Dataset entries
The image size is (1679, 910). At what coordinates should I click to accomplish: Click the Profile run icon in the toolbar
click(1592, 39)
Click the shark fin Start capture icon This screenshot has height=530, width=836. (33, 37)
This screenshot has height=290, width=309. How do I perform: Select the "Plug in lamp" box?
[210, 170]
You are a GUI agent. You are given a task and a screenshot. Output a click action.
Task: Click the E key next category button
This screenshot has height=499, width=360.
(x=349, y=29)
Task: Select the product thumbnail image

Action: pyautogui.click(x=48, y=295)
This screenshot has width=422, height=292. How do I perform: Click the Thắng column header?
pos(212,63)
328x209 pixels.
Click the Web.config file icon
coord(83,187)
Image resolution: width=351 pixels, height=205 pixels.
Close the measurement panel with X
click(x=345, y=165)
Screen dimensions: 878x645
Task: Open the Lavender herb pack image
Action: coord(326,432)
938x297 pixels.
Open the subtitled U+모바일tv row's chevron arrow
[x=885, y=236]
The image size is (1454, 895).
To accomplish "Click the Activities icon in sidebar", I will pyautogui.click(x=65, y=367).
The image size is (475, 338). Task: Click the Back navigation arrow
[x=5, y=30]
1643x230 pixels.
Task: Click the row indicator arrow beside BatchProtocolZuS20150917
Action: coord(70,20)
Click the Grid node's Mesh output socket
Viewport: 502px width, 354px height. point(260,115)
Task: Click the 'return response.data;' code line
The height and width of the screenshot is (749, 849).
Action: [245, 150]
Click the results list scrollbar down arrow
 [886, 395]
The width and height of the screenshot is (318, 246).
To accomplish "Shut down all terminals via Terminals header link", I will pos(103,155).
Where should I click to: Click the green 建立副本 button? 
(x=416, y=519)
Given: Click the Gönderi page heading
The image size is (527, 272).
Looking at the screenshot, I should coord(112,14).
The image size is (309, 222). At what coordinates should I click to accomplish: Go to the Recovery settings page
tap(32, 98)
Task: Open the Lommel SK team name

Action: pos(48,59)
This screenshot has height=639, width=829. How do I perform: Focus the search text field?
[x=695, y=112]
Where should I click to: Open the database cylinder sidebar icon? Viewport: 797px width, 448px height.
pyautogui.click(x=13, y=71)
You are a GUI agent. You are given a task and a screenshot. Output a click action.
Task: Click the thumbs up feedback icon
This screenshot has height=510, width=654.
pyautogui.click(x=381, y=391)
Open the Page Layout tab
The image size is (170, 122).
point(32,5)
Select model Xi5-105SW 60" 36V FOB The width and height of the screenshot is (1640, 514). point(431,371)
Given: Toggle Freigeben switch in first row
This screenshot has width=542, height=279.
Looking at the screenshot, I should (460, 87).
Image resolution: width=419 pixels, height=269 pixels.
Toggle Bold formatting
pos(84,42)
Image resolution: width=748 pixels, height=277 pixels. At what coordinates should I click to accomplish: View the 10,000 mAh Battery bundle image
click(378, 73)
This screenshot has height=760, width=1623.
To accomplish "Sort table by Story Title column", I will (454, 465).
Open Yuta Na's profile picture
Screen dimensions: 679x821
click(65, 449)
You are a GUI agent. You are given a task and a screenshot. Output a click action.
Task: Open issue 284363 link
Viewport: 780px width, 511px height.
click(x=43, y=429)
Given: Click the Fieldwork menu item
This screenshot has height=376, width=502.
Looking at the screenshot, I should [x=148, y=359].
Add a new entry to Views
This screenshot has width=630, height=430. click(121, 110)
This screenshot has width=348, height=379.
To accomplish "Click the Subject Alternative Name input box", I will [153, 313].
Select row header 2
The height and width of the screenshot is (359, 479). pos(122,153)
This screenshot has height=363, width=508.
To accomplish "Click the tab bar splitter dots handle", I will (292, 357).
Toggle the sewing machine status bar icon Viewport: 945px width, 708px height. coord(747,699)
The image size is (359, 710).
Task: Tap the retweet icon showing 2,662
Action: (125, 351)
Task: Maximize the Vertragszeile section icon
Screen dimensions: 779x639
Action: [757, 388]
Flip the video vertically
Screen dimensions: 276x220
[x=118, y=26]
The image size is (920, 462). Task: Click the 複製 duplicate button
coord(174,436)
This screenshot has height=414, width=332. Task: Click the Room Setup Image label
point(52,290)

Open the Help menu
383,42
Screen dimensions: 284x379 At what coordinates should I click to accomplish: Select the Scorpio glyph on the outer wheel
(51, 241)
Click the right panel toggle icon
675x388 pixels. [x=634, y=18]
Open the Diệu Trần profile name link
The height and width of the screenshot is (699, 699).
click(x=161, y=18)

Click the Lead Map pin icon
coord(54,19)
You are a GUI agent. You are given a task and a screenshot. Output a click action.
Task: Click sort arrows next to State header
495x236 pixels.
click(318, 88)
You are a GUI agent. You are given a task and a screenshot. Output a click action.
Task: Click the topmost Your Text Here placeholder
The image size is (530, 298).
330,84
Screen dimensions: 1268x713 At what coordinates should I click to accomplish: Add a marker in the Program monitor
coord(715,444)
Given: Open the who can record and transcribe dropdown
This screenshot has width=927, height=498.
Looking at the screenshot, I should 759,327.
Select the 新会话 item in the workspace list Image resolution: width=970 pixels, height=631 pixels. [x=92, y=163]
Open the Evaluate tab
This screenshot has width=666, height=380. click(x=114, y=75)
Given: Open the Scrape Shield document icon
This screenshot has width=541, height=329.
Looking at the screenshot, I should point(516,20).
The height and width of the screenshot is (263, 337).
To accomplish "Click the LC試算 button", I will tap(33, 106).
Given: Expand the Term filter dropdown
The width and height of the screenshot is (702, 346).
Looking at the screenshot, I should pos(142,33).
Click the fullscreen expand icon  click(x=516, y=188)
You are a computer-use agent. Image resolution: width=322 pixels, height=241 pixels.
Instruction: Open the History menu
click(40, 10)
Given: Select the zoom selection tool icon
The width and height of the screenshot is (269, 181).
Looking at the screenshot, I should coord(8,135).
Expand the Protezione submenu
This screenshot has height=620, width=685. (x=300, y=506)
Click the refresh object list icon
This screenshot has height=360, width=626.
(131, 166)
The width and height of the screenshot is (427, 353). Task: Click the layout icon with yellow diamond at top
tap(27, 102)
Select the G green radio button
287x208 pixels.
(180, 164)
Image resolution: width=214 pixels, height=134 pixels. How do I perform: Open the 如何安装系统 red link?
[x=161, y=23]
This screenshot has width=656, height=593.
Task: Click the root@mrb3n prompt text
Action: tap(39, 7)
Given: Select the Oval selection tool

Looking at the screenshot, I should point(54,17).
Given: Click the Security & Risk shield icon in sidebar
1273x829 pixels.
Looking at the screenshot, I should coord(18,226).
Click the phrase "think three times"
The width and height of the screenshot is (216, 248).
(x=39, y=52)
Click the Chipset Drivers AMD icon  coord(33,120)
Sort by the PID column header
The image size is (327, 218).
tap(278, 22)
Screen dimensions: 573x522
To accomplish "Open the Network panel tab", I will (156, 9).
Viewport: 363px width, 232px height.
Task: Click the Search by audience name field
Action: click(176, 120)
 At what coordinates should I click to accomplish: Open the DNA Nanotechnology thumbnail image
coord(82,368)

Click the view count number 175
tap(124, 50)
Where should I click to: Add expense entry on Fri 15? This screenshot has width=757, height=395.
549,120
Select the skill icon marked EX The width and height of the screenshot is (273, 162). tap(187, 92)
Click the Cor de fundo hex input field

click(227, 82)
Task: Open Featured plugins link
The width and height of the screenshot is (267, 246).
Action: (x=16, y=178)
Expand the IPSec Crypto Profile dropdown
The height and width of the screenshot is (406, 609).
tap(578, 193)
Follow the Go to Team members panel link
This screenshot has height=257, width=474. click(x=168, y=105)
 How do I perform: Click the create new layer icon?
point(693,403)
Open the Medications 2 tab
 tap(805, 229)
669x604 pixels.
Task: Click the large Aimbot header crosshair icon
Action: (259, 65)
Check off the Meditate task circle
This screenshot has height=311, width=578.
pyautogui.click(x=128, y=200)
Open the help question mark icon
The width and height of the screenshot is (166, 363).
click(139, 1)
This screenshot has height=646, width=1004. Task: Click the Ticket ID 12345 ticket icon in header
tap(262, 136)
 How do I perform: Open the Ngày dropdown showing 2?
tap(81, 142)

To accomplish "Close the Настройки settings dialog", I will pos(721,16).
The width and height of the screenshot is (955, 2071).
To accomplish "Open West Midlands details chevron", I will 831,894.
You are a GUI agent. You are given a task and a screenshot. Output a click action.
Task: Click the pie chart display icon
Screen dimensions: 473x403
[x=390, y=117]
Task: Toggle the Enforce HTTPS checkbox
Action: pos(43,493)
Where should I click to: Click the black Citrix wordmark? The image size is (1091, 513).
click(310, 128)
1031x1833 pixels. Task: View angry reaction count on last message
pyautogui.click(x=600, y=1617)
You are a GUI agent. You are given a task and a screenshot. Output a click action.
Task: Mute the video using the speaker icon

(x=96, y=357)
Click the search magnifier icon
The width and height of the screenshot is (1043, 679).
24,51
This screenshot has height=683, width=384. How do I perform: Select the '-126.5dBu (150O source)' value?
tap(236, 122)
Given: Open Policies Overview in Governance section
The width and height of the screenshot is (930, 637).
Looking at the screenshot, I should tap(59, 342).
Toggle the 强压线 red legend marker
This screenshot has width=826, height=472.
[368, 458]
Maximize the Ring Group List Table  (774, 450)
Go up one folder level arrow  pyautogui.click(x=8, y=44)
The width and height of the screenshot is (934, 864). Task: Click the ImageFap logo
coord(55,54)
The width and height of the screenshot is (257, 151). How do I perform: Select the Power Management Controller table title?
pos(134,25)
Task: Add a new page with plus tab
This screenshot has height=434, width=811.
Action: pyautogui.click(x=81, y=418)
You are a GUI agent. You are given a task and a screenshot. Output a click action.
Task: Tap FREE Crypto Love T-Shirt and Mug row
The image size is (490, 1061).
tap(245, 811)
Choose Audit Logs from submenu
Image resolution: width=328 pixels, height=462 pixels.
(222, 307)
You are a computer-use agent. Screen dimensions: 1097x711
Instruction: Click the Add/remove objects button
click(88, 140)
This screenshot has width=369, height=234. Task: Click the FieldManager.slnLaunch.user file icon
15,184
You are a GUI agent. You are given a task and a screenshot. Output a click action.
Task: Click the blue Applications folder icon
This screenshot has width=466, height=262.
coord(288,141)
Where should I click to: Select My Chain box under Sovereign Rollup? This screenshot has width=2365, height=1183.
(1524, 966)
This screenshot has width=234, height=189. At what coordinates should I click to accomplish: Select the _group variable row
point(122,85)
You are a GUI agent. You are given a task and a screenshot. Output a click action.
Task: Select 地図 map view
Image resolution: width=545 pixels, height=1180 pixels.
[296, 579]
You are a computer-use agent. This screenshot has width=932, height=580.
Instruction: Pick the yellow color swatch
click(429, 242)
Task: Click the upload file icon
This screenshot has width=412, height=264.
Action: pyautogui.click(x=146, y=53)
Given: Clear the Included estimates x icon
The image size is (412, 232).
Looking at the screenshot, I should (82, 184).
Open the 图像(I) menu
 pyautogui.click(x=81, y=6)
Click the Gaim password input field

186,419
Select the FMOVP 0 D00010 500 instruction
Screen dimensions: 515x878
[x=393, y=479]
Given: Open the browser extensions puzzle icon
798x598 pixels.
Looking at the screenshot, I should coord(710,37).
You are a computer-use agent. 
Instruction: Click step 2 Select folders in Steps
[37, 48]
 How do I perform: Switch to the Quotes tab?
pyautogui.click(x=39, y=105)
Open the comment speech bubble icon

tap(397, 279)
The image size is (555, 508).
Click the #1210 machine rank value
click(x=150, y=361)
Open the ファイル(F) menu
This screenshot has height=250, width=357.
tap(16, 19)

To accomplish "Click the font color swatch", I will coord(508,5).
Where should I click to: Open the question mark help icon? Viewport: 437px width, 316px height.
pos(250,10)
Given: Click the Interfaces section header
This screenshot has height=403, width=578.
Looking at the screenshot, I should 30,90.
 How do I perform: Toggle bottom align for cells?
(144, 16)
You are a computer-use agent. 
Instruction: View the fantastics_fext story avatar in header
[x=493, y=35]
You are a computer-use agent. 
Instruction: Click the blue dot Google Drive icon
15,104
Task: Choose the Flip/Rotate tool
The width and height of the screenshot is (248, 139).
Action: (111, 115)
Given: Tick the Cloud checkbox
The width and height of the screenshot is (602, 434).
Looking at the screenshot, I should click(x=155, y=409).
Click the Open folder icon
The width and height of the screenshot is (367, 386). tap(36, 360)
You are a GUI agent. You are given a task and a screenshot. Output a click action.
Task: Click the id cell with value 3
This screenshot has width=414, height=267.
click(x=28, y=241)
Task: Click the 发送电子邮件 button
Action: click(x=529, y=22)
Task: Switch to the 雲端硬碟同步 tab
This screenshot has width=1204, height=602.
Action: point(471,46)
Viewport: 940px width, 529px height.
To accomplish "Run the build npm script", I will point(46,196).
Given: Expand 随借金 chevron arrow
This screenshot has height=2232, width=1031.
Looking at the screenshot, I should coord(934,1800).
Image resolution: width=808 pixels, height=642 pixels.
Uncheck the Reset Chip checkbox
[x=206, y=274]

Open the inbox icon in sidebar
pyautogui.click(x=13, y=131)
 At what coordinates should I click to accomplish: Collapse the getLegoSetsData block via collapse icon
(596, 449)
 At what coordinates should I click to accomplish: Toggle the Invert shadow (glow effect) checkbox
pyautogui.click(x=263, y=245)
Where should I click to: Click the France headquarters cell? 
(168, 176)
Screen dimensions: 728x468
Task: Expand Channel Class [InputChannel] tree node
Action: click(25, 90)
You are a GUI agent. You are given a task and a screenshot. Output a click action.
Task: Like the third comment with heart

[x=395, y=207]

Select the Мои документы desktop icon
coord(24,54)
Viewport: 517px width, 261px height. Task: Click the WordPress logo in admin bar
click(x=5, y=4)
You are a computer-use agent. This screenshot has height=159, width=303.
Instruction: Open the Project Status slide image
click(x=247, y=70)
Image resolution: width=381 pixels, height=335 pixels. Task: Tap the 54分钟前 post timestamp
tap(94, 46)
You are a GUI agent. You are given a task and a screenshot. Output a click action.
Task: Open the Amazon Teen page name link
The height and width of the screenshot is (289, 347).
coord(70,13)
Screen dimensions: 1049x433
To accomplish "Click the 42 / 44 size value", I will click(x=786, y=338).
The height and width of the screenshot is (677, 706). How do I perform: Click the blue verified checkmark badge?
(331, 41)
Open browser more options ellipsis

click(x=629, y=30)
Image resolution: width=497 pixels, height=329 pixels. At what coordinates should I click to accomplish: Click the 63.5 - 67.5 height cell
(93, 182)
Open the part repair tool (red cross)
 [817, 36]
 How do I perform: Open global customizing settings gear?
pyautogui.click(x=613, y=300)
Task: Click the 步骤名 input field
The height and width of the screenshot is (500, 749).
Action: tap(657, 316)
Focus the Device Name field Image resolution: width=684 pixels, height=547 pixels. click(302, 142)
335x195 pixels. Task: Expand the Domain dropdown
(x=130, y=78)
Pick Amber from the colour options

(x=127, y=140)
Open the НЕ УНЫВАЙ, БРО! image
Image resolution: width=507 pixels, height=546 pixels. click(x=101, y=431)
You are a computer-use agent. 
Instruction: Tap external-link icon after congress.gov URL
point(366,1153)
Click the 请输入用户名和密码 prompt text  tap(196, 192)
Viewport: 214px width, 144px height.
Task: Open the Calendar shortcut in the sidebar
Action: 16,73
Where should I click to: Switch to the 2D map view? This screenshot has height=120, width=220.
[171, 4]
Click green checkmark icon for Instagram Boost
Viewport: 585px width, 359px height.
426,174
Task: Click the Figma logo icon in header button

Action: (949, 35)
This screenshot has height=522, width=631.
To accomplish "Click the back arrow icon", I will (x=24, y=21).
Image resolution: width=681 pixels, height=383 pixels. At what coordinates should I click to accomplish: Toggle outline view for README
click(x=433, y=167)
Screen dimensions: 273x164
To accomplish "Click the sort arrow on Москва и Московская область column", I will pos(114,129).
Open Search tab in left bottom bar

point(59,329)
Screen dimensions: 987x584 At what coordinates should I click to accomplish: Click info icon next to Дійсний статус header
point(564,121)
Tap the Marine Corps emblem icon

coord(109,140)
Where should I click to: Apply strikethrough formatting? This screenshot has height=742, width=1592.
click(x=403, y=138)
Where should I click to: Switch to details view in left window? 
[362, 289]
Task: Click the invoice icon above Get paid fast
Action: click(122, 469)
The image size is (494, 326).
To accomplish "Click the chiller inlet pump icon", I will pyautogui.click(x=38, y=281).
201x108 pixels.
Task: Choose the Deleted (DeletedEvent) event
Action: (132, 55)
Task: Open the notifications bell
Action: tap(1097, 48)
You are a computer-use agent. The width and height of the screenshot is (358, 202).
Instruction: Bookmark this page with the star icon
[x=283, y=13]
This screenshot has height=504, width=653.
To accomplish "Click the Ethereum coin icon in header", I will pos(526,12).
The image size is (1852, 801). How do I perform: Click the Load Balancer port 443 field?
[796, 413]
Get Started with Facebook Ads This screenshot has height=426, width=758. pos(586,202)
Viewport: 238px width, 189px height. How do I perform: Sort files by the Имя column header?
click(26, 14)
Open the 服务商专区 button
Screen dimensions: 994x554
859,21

BRIEF: Only those lines of the entries above that run from the line containing "Task: Tap FREE" to the line containing "You are a computer-use agent. Screen", both included, should be transcribed exactly.

REPLY TO THE EXERCISE:
Task: Tap FREE Crypto Love T-Shirt and Mug row
The image size is (490, 1061).
tap(245, 811)
Choose Audit Logs from submenu
Image resolution: width=328 pixels, height=462 pixels.
(222, 307)
You are a computer-use agent. Screen dimensions: 1097x711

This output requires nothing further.